The rise of nationalism over the last decade is a global phenomenon and India is witnessing a particularly virulent form of it. What worries many is the particularly toxic brand of nationalism that Modi and his party represent, where the idea of India is seen as inextricable to Hinduism – what is largely referred in ideological terms as Hindutva – thereby leaving a large minority of Muslims, Christians and other religions facing renewed persecution.
So effective has Modi been in owning the nationalism message that it has driven his major opponents to drop, rather haplessly, any mention of the word ‘secularism’ in their campaign. A nation that built its constitution on the principles of secularism has, after 73 years of independence, finally decided to vote against it. The story of India as a country united in its religious diversity was one which millions of Indians grew up with. However, its peoples are now facing the real prospect of that vision being relegated to history.
So what does this mean for UK-India relations? Modi’s brand image has even greater resonance with the Indian diaspora overseas, evidenced in his ability to draw sell-out crowds at Wembley stadium and Madison Square gardens. For MPs here, for whom the diaspora is an important constituency, wooing the Indian vote has meant a reluctance to make any critical statements about Modi and his government. Human rights organisations continue to highlight the rise in communal violence but, after Brexit, the UK might have fewer tools in its diplomatic toolbox to affect political events in an equally powerful economic superpower without risking trade relations.
The left in the UK has not really painted itself in glory with some voicing support for the Modi government. Barry Gardiner, shadow international trade secretary, came in for criticism recently for a tone-deaf tweet that welcomed Modi’s ‘message of Indian diversity’ – which is precisely what is under attack within his country.

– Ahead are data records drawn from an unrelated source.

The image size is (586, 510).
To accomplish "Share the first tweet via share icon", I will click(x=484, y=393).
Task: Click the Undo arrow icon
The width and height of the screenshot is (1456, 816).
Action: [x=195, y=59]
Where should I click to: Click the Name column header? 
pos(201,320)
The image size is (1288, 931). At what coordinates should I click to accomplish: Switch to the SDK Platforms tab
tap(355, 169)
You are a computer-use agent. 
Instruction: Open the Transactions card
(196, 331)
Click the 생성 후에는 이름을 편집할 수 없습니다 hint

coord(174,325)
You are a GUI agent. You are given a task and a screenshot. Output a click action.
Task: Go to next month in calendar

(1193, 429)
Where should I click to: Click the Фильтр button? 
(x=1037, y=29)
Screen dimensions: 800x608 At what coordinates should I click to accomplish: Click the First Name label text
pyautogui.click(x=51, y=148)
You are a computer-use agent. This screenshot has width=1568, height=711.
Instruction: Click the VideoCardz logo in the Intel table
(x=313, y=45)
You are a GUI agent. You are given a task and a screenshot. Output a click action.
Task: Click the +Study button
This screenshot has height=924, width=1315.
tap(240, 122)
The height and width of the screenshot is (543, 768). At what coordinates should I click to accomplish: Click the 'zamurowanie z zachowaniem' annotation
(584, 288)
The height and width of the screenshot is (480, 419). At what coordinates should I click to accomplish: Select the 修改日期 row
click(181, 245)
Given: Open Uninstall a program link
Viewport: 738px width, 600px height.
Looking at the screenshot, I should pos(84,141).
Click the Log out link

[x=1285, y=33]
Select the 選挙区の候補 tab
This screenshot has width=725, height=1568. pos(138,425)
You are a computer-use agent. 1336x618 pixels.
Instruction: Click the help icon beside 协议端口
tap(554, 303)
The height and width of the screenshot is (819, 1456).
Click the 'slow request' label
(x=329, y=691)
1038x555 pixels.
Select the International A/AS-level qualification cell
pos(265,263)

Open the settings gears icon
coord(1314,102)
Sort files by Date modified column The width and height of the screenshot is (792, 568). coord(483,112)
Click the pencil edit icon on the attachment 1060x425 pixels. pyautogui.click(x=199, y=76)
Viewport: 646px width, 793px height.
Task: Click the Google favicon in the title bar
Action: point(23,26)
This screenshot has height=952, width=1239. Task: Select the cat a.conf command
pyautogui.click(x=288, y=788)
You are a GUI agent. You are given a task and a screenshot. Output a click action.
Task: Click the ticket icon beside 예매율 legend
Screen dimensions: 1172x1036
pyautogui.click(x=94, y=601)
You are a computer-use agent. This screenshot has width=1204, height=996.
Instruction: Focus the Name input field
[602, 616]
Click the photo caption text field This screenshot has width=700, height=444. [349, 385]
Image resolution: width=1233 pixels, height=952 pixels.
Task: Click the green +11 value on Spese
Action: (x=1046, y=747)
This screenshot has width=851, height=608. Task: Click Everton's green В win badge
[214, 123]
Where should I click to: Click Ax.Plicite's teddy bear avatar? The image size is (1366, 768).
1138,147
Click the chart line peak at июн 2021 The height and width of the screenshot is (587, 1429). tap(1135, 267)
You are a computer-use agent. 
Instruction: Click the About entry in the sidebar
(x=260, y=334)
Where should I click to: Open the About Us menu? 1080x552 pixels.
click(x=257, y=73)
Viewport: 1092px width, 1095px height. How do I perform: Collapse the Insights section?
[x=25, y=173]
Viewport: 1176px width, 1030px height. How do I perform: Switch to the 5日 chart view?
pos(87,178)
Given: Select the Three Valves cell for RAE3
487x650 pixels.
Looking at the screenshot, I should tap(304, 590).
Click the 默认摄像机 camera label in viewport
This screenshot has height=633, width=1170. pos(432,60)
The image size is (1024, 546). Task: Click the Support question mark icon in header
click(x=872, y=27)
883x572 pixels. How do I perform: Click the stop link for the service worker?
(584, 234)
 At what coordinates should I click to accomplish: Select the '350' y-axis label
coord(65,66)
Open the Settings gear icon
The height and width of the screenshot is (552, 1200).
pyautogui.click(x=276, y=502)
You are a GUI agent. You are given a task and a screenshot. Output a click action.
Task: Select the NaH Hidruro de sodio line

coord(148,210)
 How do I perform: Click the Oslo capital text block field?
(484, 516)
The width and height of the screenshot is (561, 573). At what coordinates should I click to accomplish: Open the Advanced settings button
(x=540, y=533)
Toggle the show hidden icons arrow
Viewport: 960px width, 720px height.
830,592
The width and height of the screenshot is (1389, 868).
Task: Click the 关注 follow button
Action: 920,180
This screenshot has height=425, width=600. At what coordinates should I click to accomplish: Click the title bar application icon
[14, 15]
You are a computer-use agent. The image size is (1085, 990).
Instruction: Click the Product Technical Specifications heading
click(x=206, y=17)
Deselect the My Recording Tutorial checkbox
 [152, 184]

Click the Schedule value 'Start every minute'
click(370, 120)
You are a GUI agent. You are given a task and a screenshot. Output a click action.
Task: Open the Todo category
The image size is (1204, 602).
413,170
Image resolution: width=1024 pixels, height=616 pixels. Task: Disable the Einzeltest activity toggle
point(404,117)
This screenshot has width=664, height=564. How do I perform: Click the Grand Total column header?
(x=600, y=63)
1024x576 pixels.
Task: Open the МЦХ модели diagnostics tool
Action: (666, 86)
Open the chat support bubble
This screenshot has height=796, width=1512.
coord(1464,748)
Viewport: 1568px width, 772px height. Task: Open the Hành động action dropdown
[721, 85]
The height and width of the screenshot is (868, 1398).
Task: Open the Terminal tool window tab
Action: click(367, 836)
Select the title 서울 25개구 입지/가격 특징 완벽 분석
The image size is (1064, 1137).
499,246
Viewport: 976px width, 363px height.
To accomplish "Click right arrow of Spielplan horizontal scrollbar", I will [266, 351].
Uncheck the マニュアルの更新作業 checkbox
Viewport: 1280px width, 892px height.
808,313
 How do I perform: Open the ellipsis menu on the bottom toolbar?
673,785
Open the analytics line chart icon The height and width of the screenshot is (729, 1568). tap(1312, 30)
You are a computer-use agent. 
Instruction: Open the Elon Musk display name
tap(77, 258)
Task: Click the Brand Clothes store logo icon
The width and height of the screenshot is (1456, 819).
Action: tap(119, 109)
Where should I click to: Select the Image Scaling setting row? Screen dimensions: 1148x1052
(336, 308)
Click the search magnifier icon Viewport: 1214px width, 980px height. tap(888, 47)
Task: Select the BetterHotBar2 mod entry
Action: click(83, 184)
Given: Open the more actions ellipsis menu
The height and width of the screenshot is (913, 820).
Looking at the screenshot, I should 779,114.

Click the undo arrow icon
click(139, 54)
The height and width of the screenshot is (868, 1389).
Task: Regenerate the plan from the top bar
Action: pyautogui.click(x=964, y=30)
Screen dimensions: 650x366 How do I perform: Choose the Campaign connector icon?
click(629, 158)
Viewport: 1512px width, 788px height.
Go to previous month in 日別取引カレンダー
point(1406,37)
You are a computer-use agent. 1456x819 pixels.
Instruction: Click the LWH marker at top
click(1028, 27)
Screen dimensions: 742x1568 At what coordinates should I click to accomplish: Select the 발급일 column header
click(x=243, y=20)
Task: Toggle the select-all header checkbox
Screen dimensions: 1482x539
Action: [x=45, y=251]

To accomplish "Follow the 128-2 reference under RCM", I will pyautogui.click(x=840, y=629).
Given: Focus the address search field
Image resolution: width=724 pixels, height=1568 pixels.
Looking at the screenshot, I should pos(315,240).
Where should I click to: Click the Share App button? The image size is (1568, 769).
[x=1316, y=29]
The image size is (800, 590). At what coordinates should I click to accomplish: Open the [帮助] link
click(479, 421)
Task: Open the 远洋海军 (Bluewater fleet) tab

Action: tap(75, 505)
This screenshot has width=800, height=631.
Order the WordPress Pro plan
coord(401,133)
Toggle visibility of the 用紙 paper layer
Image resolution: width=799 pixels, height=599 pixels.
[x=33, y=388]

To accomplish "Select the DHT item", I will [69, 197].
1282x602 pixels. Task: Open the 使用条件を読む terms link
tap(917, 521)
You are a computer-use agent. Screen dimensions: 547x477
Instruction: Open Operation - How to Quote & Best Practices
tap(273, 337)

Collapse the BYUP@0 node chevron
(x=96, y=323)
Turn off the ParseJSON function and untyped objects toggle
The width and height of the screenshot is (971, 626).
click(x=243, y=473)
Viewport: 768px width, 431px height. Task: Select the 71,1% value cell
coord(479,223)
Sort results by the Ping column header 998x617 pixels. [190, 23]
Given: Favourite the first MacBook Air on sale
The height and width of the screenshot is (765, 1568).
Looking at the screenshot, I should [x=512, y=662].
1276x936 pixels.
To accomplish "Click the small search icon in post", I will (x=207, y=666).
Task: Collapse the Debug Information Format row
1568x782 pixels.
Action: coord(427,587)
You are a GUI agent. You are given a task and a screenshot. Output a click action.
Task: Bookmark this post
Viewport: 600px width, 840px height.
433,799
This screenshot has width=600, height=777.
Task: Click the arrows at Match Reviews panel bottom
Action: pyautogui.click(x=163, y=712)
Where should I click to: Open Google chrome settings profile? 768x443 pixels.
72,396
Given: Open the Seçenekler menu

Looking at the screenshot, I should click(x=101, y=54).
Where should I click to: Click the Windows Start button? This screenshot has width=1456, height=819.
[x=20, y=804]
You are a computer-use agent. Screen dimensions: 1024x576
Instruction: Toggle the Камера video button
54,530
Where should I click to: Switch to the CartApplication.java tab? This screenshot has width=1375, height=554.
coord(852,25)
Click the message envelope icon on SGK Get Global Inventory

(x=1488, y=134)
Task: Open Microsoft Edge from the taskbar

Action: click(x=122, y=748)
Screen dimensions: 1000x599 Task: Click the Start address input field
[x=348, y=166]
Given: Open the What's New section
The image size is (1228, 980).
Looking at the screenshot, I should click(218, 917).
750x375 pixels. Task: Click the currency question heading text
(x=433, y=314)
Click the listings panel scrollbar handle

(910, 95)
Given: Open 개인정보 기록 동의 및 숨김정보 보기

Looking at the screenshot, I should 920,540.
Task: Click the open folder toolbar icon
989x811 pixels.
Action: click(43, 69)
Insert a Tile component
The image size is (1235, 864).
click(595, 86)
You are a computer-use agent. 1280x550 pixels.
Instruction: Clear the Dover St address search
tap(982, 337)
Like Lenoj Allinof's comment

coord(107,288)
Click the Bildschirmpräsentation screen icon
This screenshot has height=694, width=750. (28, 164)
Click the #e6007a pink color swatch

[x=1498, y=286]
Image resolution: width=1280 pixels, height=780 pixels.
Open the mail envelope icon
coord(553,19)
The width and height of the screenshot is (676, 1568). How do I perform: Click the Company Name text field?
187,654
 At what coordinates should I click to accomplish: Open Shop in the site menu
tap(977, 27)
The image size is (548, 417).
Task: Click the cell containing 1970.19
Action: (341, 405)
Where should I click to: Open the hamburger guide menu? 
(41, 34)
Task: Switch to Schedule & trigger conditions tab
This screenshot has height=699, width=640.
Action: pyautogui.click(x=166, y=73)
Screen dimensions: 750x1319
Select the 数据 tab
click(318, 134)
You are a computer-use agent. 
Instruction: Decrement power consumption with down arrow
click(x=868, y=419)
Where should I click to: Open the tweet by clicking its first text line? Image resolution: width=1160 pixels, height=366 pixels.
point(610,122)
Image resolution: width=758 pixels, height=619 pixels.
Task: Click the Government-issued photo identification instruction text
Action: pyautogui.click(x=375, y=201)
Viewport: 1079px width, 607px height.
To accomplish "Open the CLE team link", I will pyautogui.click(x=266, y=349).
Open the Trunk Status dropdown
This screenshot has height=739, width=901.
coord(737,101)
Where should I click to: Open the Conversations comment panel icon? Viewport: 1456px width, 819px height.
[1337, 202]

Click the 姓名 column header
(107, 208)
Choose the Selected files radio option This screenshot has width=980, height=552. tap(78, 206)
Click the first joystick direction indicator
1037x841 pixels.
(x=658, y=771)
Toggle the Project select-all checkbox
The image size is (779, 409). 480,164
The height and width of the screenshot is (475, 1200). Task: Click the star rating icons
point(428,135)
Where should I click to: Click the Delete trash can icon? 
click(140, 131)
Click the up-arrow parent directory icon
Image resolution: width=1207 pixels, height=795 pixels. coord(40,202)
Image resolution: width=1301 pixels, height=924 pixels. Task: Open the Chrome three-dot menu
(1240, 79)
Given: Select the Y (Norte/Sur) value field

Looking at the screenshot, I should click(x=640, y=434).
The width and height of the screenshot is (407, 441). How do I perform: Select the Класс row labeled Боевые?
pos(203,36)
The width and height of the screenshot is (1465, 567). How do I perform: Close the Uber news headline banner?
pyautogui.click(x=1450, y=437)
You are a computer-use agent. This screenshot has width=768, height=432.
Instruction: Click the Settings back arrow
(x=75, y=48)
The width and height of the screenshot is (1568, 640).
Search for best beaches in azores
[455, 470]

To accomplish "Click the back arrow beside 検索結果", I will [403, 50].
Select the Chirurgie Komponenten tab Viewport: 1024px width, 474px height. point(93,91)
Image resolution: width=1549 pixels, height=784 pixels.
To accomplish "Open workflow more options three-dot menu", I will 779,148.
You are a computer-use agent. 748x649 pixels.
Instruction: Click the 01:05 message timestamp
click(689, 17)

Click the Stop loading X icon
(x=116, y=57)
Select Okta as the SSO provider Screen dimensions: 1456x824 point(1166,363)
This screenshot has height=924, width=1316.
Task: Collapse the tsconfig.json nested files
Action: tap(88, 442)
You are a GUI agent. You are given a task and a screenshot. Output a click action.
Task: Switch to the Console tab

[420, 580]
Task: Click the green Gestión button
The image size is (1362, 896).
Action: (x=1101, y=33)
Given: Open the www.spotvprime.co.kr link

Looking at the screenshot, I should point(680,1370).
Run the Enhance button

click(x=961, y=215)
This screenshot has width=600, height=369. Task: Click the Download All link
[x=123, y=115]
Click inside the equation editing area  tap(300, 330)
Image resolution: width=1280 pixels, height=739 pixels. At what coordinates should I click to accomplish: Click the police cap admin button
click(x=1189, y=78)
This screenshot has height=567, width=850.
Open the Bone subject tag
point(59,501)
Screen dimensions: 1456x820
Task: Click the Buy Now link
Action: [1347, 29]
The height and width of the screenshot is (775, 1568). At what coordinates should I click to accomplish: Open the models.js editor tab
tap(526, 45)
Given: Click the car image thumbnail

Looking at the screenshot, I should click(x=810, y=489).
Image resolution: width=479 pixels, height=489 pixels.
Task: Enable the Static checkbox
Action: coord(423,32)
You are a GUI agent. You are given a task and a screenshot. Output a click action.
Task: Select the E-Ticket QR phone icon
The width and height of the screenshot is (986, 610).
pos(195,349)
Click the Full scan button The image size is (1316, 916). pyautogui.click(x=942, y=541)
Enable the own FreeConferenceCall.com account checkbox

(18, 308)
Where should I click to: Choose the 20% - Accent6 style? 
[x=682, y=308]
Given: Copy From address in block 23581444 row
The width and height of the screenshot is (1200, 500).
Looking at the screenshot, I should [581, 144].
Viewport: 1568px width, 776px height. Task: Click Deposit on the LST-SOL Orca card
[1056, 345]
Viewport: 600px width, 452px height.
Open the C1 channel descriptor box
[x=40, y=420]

It is vital to understand the worrying reasons that have elevated the BJP to power once more. This was an election that discarded the slogans of development and inclusive prosperity and brazenly embraced the notions of Hindu nationalism and strongman politics. The BJP’s approach, whipping up jingoistic fervour to make up for the fact that the country is facing an economic slowdown with the worst unemployment numbers in 45 years and stagnating farm prices and rural wages, offers an ominous glimpse into the likely political priorities of the Modi government for the next five years. The BJPs growing desire to annihilate any political opposition poses a real threat to a vibrant democracy.
A post-Brexit global Britain might choose to turn a blind eye to the growing levels of intolerance towards minorities and the marginalised in India for the sake of a trade deal. This would be a mistake. It should not shy away from calls to defend human rights even if it is at the expense of short-term diplomatic pain.